At the airport, we walked all the way to the gate to meet our group. The last time I had flown, I had to go through a long line at security, carrying my shoes, before I was allowed anywhere near the departure gate. The group of about 20 students, along with a couple of chaperones and our French teacher were gathered around gate 23, along with all their families. On the far side of the group, I saw Katie, standing with her little brother, worse than my bratty sister, and her parents. Her father was a pleasant man, but her mother was like mine, always cross and demanding. I wanted to run to her and wrap my arms around her. I loved her so much, but that was another lifetime. Now, we were just friends, and I would have to take my time. About that time, she spotted me and my family. She broke out in her big smile with those sexy kitty cat lips, and I melted inside, except for my cock which quickly slid down the leg of my pants. Just the day before our accident, we had been remembering this trip, and she had told me that she wished I had taken her cherry on the cruise ship and we had become a couple then instead of waiting 50 years to fall in love. Now, there she stood, smiling warmly at me. I wondered if she remembered our life together and had been sent back, or if this was her first time through. I couldn’t just walk up and ask her, because if this was her first time through, I would sound like a nut case, and we would never get together. I, followed by my family, made my way in her direction, hoping that she would give me a hint. Our parents knew each other and began to talk, but Katie just smiled at me, no holding hands, no wink, nothing. Okay, so I had my answer. It was her first time through. We said our goodbyes to our families out on the tarmac and climbed the steps, disappearing from their view at that point. I sat a couple of rows back from Katie on the plane and could tell this was her first flight, as she was holding onto the armrest for dear life and was as pale as a sheet. I wanted to reach out to her and comfort her, but I knew I couldn’t.

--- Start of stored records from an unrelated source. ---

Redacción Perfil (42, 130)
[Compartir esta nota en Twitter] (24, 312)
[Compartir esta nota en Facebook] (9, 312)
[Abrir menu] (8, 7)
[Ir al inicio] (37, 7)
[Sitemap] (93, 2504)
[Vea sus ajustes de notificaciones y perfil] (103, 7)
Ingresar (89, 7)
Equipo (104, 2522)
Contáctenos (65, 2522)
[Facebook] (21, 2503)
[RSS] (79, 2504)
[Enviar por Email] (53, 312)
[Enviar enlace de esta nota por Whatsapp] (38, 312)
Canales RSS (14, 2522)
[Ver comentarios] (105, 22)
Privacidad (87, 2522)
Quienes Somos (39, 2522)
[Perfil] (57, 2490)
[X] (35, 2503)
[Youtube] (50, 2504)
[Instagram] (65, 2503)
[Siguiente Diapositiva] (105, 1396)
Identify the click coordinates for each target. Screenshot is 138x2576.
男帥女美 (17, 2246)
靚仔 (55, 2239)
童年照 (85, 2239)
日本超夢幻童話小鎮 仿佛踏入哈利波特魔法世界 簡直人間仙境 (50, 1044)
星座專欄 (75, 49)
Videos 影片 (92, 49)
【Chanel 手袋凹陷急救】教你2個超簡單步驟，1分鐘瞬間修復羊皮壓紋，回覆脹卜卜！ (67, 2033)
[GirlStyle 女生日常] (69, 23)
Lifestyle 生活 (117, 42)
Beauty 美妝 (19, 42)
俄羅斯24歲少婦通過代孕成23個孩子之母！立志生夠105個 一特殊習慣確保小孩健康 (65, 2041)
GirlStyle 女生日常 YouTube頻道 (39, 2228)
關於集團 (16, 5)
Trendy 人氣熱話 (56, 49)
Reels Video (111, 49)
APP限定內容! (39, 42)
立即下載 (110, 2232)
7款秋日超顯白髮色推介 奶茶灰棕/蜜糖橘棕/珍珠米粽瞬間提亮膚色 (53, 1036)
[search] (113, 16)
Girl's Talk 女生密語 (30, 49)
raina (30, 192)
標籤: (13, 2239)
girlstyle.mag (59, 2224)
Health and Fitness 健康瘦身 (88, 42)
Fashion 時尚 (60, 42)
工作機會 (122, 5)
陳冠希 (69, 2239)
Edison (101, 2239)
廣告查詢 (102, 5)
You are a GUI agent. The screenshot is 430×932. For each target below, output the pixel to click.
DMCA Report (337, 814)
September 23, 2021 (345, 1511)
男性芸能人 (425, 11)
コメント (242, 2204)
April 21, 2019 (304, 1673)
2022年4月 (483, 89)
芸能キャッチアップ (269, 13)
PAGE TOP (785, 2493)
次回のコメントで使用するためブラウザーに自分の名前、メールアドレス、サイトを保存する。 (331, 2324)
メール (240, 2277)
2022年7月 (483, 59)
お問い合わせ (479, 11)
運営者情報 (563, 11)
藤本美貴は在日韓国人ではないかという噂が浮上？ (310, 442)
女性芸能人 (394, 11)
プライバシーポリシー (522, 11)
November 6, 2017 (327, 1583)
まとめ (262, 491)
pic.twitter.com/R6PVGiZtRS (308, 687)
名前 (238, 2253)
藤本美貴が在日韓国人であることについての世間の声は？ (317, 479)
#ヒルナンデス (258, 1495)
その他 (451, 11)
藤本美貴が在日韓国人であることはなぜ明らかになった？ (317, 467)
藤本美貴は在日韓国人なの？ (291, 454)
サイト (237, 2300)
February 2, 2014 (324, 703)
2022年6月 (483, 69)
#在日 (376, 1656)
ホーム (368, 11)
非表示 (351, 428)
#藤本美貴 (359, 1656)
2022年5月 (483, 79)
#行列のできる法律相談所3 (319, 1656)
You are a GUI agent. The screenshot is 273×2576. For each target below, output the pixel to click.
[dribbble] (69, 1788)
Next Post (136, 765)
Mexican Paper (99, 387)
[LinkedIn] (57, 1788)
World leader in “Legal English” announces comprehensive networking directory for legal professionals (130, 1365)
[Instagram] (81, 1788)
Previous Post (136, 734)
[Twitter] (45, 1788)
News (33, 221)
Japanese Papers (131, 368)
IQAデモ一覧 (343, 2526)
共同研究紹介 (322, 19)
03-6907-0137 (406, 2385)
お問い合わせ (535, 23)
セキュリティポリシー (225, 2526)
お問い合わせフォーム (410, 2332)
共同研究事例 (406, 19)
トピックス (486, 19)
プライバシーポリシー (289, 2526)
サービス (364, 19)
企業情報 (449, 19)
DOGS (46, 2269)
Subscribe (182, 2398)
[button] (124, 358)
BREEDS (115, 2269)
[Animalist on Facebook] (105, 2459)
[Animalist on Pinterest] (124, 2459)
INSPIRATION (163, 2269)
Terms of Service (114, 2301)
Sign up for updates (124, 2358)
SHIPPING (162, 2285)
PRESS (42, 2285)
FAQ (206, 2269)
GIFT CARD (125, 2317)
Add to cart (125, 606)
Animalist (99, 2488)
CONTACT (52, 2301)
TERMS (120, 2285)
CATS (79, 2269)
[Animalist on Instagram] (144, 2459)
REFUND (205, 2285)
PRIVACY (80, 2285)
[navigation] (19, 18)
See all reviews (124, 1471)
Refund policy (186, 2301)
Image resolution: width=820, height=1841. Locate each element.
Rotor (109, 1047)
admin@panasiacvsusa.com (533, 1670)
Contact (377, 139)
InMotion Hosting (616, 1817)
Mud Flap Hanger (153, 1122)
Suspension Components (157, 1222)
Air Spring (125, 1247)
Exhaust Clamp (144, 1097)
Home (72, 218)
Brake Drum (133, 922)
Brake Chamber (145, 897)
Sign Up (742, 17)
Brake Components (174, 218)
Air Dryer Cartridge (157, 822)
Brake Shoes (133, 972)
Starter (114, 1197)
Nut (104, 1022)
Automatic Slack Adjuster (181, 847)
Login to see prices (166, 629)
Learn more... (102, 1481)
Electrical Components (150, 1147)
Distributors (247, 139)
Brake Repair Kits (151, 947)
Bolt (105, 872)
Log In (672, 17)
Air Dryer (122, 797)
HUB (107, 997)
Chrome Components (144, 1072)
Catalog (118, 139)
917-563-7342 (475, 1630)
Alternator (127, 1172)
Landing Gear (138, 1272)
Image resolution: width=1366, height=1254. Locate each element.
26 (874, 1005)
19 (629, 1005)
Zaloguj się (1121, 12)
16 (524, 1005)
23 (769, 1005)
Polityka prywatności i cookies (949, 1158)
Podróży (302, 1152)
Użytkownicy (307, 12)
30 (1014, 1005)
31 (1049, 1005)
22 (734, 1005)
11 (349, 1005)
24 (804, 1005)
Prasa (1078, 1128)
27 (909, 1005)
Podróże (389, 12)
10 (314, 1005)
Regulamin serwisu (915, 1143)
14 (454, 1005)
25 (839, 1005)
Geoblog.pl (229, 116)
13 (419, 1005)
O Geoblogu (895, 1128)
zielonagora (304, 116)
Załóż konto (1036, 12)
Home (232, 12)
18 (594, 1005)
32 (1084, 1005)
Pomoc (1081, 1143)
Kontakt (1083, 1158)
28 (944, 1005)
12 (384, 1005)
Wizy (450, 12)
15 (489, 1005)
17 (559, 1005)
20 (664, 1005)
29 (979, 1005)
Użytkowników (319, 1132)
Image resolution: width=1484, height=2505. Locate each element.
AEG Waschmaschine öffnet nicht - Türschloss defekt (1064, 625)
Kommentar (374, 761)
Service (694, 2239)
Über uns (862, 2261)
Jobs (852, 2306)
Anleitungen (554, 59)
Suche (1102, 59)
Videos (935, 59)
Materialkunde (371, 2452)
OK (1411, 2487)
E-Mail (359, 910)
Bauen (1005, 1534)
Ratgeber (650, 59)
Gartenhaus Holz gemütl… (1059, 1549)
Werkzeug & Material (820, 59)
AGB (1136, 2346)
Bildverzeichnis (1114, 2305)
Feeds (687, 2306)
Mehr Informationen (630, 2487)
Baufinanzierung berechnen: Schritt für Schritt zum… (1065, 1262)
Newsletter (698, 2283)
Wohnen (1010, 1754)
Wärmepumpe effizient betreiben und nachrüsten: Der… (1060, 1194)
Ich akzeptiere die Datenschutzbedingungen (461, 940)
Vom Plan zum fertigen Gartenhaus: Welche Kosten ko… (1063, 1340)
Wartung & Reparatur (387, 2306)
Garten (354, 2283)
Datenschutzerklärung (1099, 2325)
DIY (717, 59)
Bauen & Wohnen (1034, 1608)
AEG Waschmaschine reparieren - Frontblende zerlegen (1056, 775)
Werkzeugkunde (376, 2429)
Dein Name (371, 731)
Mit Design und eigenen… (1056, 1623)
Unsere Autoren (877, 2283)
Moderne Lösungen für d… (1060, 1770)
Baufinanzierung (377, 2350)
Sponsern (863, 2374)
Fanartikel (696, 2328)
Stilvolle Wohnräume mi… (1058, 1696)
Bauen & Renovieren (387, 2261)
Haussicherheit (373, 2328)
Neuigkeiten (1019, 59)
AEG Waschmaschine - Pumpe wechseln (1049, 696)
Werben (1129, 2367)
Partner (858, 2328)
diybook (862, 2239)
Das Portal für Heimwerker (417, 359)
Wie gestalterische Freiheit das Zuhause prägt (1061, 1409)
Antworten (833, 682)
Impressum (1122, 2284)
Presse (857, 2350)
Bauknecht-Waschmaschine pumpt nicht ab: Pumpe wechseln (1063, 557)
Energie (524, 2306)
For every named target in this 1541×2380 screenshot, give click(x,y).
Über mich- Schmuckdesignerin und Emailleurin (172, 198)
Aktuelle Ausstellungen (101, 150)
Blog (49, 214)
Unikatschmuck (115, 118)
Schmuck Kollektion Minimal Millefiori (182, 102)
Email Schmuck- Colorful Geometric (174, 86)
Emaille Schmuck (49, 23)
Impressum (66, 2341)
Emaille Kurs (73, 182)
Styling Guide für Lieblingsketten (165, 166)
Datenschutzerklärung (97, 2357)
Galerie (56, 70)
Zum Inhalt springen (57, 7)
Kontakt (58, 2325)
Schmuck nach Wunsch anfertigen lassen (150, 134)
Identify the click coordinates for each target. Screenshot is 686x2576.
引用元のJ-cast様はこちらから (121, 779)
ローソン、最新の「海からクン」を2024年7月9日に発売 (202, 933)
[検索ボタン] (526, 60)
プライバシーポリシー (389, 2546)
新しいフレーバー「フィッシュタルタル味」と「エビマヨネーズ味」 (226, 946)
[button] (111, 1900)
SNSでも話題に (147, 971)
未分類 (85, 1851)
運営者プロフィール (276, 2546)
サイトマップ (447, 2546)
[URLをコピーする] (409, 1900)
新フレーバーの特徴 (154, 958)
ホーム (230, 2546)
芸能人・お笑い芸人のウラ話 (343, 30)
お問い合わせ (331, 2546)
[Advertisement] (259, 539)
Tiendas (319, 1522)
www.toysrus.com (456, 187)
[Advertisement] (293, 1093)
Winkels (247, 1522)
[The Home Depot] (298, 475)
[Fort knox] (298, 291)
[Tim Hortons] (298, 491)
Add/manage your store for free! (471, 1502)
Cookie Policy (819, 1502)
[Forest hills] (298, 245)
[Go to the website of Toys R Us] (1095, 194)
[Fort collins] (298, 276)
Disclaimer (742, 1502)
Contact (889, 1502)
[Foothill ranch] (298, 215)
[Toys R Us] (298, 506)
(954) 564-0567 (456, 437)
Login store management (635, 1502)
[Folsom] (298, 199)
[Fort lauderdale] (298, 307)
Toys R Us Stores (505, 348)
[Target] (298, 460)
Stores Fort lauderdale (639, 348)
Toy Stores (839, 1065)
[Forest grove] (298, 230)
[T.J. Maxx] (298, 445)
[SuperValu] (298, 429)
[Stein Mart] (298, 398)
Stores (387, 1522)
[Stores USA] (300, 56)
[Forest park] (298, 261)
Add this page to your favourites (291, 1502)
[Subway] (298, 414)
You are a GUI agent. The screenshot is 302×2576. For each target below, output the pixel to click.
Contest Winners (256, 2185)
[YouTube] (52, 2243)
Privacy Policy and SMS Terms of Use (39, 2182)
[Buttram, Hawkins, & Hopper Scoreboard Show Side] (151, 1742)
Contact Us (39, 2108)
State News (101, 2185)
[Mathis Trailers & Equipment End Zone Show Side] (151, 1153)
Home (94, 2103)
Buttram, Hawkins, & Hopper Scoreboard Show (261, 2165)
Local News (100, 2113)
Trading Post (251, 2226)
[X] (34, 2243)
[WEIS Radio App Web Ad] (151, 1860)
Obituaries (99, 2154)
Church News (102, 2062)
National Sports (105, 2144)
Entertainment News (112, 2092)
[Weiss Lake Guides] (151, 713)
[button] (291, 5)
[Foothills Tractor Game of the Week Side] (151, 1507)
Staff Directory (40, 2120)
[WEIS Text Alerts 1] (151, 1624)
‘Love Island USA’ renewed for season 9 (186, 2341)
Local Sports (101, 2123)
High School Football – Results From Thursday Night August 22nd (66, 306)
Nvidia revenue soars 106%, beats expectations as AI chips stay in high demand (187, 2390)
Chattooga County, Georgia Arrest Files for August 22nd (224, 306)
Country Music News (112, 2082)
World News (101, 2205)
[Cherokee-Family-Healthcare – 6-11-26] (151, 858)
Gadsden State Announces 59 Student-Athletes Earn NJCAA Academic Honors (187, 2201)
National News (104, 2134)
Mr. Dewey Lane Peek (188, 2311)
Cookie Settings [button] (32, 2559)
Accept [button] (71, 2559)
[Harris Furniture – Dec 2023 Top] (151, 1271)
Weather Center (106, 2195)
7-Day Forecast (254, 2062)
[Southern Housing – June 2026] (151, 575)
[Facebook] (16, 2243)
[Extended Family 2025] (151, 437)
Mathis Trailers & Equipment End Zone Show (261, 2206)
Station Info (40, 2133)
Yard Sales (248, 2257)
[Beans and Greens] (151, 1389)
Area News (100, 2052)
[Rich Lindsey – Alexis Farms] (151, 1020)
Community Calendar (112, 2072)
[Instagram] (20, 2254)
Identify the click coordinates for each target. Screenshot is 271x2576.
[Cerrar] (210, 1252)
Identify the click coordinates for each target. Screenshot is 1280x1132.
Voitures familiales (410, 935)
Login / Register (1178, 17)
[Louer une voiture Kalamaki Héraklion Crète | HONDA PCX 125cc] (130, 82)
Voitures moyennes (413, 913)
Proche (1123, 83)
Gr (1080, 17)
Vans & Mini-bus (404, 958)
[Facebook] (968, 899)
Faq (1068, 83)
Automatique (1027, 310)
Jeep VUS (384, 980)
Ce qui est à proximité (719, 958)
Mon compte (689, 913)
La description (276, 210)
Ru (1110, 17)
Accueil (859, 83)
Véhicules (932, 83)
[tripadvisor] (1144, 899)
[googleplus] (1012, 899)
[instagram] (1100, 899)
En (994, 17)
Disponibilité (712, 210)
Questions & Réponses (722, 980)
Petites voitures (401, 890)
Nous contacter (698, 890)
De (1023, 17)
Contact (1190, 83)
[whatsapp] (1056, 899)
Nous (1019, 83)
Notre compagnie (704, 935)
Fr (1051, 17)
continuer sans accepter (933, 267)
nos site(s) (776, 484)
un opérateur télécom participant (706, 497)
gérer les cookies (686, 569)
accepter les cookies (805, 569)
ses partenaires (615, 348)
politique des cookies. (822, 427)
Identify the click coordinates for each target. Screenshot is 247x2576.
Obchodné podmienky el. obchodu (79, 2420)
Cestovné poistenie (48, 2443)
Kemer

We landed in New York to meet up with the rest of our traveling companions. One group was from an all-girls Catholic school in New York. They were being chaperoned by a nun, Sister Mary, wearing her all-black habit from head to toe and a face that would crack open if she ever smiled. Her skin was almost blue since it had not seen the sun in years, and she carried a ruler as an instrument of discipline and her symbol of authority. The other group was from a Catholic school in California, but with a mixed group. The nun was Sister Ann, a pretty 20-something young woman wearing a flowered miniskirt, and she had a guitar hanging over her back. She was laughing when I first saw her, and I remembered her laughing throughout the whole trip. I met several of the guys from California, football players, and large like me, and we quickly became friends. I tried to sit with Katie on the flight to London, but she was sitting with her roommate for the trip, Teresa, a not-so-pretty girl who was a year behind us in school. I saw her with her parents at the airport, too, and she was clinging to them and had already started crying that she didn’t want to go, and she was already crying on the plane saying that she wanted to go home. Poor Katie. She was going to have her hands full on this trip. I remember from before that Teresa cried the whole trip because she was homesick, making Katie miserable. During our week in London, it seemed that there was a conspiracy going on. Every bus trip we took, Katie was put on another bus or tour group, and I didn’t get to see her except in passing. Every time I did see her, she had that smile for me.